The current study adds evidence to previous EWAS that reported significant hypomethylation of AHRR and CYP1B1 in buccal and airway epithelium of smokers. We could show increased expression of CYP1B1 and CYP1B1-AS in the masticatory mucosa of smokers as compared to never smokers and validated upregulation of these genes by cigarette smoke in vivo and in vitro. We conclude that hypomethylation of AHRR and CYP1B1 is an important regulatory mechanism of xenobiotic metabolism of the masticatory mucosa in response to tobacco smoke exposure.

Methods

Study sample

A total of 39 healthy smokers and never smokers, i.e. free of systemic disease, and all of European descent, were enrolled in this study, which was conducted in accordance with the principles of Good Clinical Practice and approved by the Independent Ethics Committee of each participating University Hospital. Written informed consent was obtained from all subjects according to the Declaration of Helsinki. All study participants completed a detailed questionnaire to provide general personal information (e.g. sex, age, geographical and family descent), information on the general and oral health and smoking habits (current, former, never smoker and amount of smoking in cigarette packs per day and duration of smoking in years). We calculated smoking pack year (SPY) values by multiplying the number of smoked cigarette packs per day by the number of years smoked. Fifty percent of the smokers had > 10 SPY, and 50% had between two and ten SPY. The mean age in smokers was 38 years and 35 years in never smokers. All individuals underwent periodontal examination prior to tissue extraction to exclude the presence of PD. Only individuals with a periodontal screening index (PSI) < 2 were included, indicating the absence of severe oral inflammation.

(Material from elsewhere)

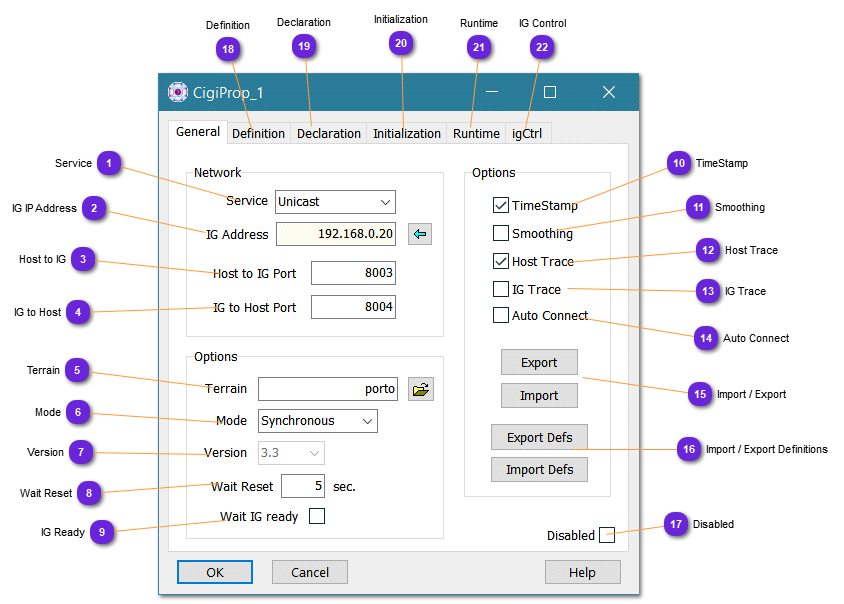
Task: Expand the Service Unicast dropdown
Action: [x=335, y=202]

Collection of ex-vivo tissue samples from the masticatory oral mucosa

Solid tissue samples from the oral masticatory mucosa were collected at a defined site from the hard palate adjacent to the 4th and 5th tooth by the use of a tissue puncher with 3 mm diameter and a depth of approximately 1 mm (for an illustration of the area of tissue sampling, see Additional file 7: Figure S1). We consider this site also representative for the gingival mucosa (i.e. often inflamed in periodontitis) because the gingival masticatory mucosa and the masticatory mucosa of the hard palate share the same histological cellular structures (Stratum basale, Str. spinosum, Str. granulosum, Str. corneum) and therefore the same cell types (Additional file 7: Figure S2). Likewise, indicating similar states of cellular differentiation, tissue collection at the specified sampling area is a common approach during periodontal surgery when free gingival grafts are excised and transplanted to other mucosal areas in the oral cavity. To stabilise DNA and RNA, the biopsies were stored in the AllProtect reagent (Qiagen, Hilden, Germany) immediately after punching, stored at 4 °C for 24 h, and subsequently transferred to − 20 °C.

DNA and RNA extraction

The conserved tissue samples were manually broken up into small pieces with a scalpel and subsequently homogenised using the automated mixer mill MM 400 (Retsch, Haan, Germany) using frozen beads (3 mm, Retsch) for 90 s at 30 Hz. Subsequently, DNA and RNA was extracted simultaneously using the AllPrep DNA/RNA/miRNA Universal Kit (Qiagen, Hilden, Germany), ensuring the same cellular background of DNA and RNA for subsequent comparison of DNA-methylation and RNA-expression. Integrity of DNA and RNA was subsequently verified with a 2% agarose gel electrophoresis. Concentrations were measured using the Multiskan GO Microplate Spectrophotometer (Fisher Scientific, Hampton, USA). DNA and RNA samples were stored at − 80 °C.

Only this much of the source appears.